Task description: In the passage below about the opening of the Congress Expressway, rewrite the paragraph beginning "Despite the problems four years after" as a shorter bulleted list that keeps its main facts.

Study text:
>>>

Despite the problems four years after the passage of the Interstate Act the Congress Expressway was opened to traffic from the Tri-state Tollway in Hillside east to the Chicago CBD on October 12, 1960, a perfect fall day in what was described by the Chicago Tribune as “the finest fall’s we've had in many years”. The newspaper’s headline the described the day as welcoming ”two spectacular feats of engineering-a mighty highway and a fantastic atomic powerhouse”.  The highway of course was the Congress Expressway and the powerhouse was the Atomic Energy Commission’s largest nuclear energy plant at Dresden, Illinois.  The former was to ”finally become Chicago's newest weapon in the endless battle to speed traffic” and the latter the ” freshest hope for peaceful use of a force that could also wipe out the world”.The ribbon cutting was held at 2:30 in the afternoon at Lombard Avenue in Oak Park.  The festivities were highlighted by a campaigning Governor Stratton’s arrival.  According to the newspaper he provided ”a spectacular baptism to the speaker's stand by using it as a landing pad for the helicopter from which he was campaigning”.  Mayor Daley and Dan Ryan were the other speakers and they extolled the time and lifesaving attributes of the expressway.  Because it was opened a little early (no lights, paved shoulders or landscaping) the speed would be limited to 35 mph, which the Chicago Tribune noted would still yield a 12-18 minute savings in the trip from the Tri-State Tollway to Michigan Avenue.

<<<

Record excerpts:
>>>

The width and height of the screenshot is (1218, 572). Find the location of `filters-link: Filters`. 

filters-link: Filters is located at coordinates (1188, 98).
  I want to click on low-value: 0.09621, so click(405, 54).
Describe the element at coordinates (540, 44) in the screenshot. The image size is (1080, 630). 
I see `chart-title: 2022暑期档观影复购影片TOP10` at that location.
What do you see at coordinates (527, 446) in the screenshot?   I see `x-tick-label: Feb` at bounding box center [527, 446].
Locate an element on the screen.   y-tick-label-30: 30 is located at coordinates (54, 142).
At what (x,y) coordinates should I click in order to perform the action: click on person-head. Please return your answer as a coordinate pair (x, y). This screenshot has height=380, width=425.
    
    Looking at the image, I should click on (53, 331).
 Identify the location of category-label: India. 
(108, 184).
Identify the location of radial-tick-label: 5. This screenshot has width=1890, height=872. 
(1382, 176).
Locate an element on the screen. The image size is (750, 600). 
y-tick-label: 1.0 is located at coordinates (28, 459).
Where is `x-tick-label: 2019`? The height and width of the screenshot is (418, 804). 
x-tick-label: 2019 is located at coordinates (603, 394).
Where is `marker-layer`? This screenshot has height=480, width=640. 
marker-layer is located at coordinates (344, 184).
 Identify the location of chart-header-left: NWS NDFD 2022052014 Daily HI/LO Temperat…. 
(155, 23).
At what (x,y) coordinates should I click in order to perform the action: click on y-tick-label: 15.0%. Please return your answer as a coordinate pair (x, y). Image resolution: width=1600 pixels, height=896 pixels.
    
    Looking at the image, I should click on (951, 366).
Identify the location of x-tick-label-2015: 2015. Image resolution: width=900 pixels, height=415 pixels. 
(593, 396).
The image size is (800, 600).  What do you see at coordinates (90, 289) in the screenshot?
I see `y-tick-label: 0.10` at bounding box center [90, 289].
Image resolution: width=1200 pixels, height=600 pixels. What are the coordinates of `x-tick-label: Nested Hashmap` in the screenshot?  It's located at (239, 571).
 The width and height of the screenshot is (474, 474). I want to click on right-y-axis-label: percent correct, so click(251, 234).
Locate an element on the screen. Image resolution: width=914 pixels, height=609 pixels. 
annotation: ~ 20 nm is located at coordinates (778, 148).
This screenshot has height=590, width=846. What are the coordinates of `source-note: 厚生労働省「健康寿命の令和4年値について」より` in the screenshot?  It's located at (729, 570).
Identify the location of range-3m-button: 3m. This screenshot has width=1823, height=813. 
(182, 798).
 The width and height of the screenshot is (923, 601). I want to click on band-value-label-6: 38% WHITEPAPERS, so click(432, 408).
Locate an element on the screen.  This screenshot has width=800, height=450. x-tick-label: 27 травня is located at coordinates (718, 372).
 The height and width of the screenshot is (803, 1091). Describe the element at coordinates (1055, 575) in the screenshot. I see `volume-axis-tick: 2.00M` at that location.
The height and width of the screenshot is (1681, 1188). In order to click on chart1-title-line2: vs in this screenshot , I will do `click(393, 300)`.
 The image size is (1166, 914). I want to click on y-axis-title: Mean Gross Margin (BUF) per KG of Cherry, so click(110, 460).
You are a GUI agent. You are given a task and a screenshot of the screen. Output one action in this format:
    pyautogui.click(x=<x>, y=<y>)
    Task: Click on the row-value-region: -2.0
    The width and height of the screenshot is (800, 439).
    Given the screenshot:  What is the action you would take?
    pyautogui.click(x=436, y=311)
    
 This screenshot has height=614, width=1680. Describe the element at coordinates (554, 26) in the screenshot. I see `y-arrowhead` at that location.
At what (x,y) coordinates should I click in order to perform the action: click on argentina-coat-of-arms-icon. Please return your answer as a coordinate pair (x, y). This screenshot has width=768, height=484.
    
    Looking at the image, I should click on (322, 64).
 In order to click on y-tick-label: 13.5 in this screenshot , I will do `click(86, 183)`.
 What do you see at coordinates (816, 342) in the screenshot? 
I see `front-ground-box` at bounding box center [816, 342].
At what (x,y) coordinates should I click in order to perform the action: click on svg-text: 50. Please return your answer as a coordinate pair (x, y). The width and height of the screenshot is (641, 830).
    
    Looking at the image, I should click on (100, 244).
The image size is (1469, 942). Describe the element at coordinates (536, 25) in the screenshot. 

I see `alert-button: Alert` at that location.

<<<

Response:
- The Congress Expressway opened to traffic on October 12, 1960, four years after the Interstate Act passed. It ran from the Tri-State Tollway in Hillside east to the Chicago CBD.
- The Chicago Tribune's headline paired the highway with the Atomic Energy Commission's largest nuclear energy plant, at Dresden, Illinois, as two feats of engineering. It called the highway a weapon for speeding traffic and the plant a hope for peaceful use of atomic power.
- The ribbon cutting took place at 2:30 p.m. at Lombard Avenue in Oak Park.
- Governor Stratton, who was campaigning, arrived by helicopter and used the speaker's stand as its landing pad.
- Mayor Daley and Dan Ryan also spoke and praised how the expressway would save time and lives.
- The expressway opened early, without lights, paved shoulders or landscaping, so speed was limited to 35 mph.
- According to the Tribune, even at that speed the trip from the Tri-State Tollway to Michigan Avenue would be 12 to 18 minutes shorter.